IBM has been accused of age discrimination practices as court documents reveal executives at the company were concerned IBM didn’t have enough millennial employees, with one leader referring to older employees as “dinobabies” that needed to be made “an extinct species”.
The wife of deceased former IBM employee Jorgen Lohnn suing the tech firm for age discrimination, saying Lohnn lost his job at the company due to IBM’s efforts to “build a younger workforce” so it could compete with “younger technology companies” like Google, Facebook, and Amazon.
Lohnn’s wife is one of hundreds of plaintiffs who have begun legal action against IBM with allegations that the company deliberately squeezed out older employees – especially women – to make room for younger staff.
Court filings describe “a systemic companywide scheme over a period of years to decrease the number of older workers at the workers at the company and increase the proportion of younger workers”.
Emails obtained by the plaintiff’s legal counsel show an “animus against older workers” from within IBM’s executive team, caused by concern that competitors such as Accenture were reported to have more millennial staffers.
An executive said Accenture’s higher percentage of millennials – 72 per cent to IBM’s 42 per cent at the time – “[spoke] to the need to hire early professionals” and stop the practice of backfilling jobs with existing staff since it “inhibits bringing in new thinking from the outside”.
Another email shows an IBM higher-up praising the use of the term “dinobabies” to describe older staff alongside a plan to “accelerate change by inviting the ‘dinobabies’ (new species) to leave” so they will be an “extinct species”.
“[IBM’s] dated maternal workforce – this is what must change,” one email said according to the court filings.
“They really don’t understand social or engagement.
“Not digital natives.
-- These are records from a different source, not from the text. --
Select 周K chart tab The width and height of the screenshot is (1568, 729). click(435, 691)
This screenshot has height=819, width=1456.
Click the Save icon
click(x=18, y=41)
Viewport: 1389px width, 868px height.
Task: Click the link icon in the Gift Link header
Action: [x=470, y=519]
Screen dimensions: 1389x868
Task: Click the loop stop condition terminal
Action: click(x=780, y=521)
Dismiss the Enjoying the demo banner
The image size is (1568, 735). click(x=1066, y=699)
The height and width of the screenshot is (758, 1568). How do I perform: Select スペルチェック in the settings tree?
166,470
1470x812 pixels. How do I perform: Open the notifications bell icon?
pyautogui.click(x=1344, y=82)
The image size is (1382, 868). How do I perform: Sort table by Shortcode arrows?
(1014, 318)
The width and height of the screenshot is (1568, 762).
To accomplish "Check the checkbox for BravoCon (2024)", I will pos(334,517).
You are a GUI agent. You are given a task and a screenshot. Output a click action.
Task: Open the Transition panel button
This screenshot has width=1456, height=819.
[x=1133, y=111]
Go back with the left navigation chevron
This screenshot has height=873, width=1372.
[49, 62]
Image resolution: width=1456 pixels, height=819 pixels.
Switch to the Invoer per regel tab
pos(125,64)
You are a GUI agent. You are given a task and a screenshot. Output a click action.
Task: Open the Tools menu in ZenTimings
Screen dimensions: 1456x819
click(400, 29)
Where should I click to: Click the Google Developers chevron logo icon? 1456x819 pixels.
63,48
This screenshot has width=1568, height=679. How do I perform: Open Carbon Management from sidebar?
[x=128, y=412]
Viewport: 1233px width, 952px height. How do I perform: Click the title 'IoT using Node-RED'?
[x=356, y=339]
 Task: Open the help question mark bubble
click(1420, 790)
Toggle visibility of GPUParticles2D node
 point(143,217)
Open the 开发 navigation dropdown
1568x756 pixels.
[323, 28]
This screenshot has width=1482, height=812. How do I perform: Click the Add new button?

A real threat for us.”
The documents paint a damning picture of discriminatory practice at IBM, something that plaintiffs in a class action against IBM allege has been a longstanding consequence of the company’s pivot “into fields such as cloud services, big data analytics, mobile and social media”.
In order to remove older staff, IBM is said to have conducted layoffs – internally called ‘Resource Actions’ – from which younger employees were exempt, as well as creating unfavourable employment conditions on new contracts like relocation.
IBM has denied any wrongdoing with a spokesperson telling the New York Times that it has “never engaged in systemic age discrimination”.
“Employees were separated because of shifts in business conditions and demand for certain skills, not because of their age,” the spokesperson said.
In response to the latest reports, IBM’s Chief Human Resources Officer Nickle LaMoreaux sent an email to all employees on the weekend – which it then published online – further rebuffing age discrimination claims.
“Discrimination of any kind is entirely against our culture and who we are at IBM, and there was (and is) no systemic age discrimination at our company,” LaMoreaux said.
“As someone who started at IBM as an intern and spent my entire career at this great company, I also want to emphasise that disrespectful language is not who we are.
“It in no way reflects IBM’s practices or policies.”
LaMoreaux said that, between 2010 and 2020, 37 per cent of new US hires at the company were over 40 and that in 2020 the median age of its US workforce was 48 years old – the same as it was in 2010.